Furthermore, if the encouragement of the best men and the best service can be shown to work against the interests of second-class men and poorer service, would you be willing, on a railroad, to sacrifice these second-class men and their interests, in so far as this action should become necessary, to secure the greatest possible efficiency for the safeguarding of the traveling public?
Finally, in the history of the development and civilization of the human race, is it possible to point to a single item of real progress, efficiency, or achievement, that has not been the direct result of the sacrifice of something below to the more important interests of something above?

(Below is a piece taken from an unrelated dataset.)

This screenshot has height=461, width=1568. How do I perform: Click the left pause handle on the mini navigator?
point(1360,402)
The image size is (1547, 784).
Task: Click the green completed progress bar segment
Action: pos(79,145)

Does it not therefore follow that any legislation or labor movement that has the effect of checking individual effort, or of interfering in any way with the free play of the best that is in any man, must necessarily reduce the standard and ideals of labor? for such movements are an inversion of the laws of progress, and at the same time a reflection on the best thought and tradition of the American people.
VII
DISCIPLINE
At the present day, public attention is being constantly aroused and focused upon all questions that immediately concern the general welfare of the people. In this way the efficiency of the service on American railroads has, of late, been freely discussed, not only by railroad men, but by thoughtful people in all the walks of life. The reason for this universal interest is to be found in the fact that an inquiry into an ordinary preventable railroad accident entails, at the same time, a study of the actual working conditions that exist in America between the rights and interests of the workingman, and the more important rights and interests of the general public. Of course, figures and tables in regard to efficiency of service cannot always be taken at their face value, and yet the conclusions that one is sometimes compelled to draw from them are altogether too significant to be lightly dismissed from the public mind.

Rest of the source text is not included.